On Oct. 16, 1995, African-American males descended in droves on the District of Columbia for a historic gathering on the National Mall. Prophetically dubbed the Million Man March ahead of time, the gathering lived up to its billing, with anywhere between 1 and 2 million brothers attending – depending upon the news source.
Over the course of the day-long event, organized by Minister Louis Farrakhan and the Nation of Islam, the audience listened to such luminaries as the Rev. Al Sharpton, the Rev. Jesse Jackson, the Rev. Ben Chavis, Congressman Charles Rangel, Kwanzaa creator Ron Karenga, Stevie Wonder and Los Angeles Sentinel publisher Danny Bakewell. They heard from female leaders, too, including attorney Faye Williams, poet Maya Angelou, civil rights pioneer Rosa Parks, Dr. Dorothy Height and Dr. Betty Shabazz, the widow of the late Malcolm X, to name a few.
While the speeches touched on a range of themes, they unified to paint a touching picture of Black-on-Black love in stark contradiction to the prevailing negative images then disseminated by the mainstream media. All of the above has been faithfully preserved by director Glenn Towery in Long Live the Spirit of the Million Man March, a documentary serving as a priceless keepsake of what was also referred to as a “Day of Atonement.”
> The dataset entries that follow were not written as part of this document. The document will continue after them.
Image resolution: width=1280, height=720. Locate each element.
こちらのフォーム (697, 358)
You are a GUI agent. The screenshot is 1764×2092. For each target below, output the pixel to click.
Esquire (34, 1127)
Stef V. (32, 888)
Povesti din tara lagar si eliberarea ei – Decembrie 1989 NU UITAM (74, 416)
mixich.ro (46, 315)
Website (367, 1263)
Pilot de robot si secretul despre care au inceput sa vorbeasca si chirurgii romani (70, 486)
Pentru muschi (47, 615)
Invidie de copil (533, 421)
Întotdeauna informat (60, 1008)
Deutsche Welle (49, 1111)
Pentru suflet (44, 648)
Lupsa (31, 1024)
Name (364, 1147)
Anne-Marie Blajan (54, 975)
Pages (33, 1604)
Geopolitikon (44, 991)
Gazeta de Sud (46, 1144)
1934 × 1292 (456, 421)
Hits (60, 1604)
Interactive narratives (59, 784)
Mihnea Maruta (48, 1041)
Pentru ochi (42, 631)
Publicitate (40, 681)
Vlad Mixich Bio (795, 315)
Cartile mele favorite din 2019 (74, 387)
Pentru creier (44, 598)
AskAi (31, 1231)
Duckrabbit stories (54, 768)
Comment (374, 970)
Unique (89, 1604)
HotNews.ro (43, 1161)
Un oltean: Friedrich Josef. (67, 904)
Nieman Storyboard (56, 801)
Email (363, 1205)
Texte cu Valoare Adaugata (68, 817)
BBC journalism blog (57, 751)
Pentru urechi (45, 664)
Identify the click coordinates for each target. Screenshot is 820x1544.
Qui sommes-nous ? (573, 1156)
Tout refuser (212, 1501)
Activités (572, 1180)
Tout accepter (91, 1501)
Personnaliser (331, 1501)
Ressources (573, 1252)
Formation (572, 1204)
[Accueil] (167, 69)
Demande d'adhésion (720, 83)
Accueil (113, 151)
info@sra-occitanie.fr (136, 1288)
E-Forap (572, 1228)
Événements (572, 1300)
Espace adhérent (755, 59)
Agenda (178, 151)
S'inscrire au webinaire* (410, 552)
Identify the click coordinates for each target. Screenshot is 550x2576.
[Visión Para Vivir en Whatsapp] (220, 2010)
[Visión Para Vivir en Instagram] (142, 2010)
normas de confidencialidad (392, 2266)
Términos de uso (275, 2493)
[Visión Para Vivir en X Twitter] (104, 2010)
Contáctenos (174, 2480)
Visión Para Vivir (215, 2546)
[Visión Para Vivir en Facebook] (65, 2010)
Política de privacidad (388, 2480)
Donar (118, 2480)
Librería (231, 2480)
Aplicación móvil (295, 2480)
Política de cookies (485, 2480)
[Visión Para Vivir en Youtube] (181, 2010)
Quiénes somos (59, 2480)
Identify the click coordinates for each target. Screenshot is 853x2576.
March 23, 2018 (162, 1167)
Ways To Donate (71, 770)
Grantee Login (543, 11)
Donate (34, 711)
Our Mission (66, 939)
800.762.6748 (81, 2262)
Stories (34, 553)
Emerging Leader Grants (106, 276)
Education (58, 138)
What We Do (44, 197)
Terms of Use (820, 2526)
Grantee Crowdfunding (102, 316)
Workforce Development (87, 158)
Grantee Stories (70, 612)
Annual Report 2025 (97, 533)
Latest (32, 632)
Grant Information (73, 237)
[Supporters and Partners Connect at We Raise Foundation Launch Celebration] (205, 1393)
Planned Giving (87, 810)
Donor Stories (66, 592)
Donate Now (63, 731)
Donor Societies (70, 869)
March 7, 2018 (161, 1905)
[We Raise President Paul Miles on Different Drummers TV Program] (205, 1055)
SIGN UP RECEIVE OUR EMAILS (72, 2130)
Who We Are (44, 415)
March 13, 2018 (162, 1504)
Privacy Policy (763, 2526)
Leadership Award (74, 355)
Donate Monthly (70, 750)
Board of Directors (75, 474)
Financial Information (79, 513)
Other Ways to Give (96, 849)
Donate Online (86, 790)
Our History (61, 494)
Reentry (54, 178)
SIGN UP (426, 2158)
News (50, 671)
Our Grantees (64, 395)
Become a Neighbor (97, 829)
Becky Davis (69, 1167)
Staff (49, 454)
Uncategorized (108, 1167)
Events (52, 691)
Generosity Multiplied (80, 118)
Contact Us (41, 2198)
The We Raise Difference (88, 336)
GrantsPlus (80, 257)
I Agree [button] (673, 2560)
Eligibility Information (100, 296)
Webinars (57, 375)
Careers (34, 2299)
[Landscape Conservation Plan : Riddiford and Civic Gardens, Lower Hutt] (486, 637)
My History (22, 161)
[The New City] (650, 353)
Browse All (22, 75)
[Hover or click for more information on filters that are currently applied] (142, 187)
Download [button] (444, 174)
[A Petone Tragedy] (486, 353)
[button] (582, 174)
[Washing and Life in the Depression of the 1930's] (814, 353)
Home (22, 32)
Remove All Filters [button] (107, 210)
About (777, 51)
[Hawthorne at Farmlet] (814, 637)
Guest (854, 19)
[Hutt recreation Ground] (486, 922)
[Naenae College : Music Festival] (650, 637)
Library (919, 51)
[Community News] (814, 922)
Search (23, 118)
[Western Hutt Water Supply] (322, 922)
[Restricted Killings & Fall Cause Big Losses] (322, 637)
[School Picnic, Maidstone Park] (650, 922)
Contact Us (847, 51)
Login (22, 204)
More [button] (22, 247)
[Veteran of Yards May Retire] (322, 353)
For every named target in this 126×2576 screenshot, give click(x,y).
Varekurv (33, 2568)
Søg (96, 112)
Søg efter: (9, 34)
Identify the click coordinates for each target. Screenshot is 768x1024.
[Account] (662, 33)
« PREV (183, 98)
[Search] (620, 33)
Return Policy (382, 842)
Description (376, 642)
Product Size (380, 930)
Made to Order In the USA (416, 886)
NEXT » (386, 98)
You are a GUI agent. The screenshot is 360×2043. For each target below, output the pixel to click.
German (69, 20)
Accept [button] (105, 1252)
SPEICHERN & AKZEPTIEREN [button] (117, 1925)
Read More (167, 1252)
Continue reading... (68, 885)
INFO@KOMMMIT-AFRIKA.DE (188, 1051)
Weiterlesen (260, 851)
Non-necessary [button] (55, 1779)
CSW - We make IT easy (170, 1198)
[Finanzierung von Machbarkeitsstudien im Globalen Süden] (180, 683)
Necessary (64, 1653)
To his credit, Towery, with the help of Kenyan cameraman Linus Leting, managed to capture not only what transpired up on the stage, but the intimate reflections of many lesser-known participants, who share from the heart just what the experience meant to them. Given the escalation of the host of woes affliction the Black community over the intervening years, that makes this memento of more optimistic times all the more priceless.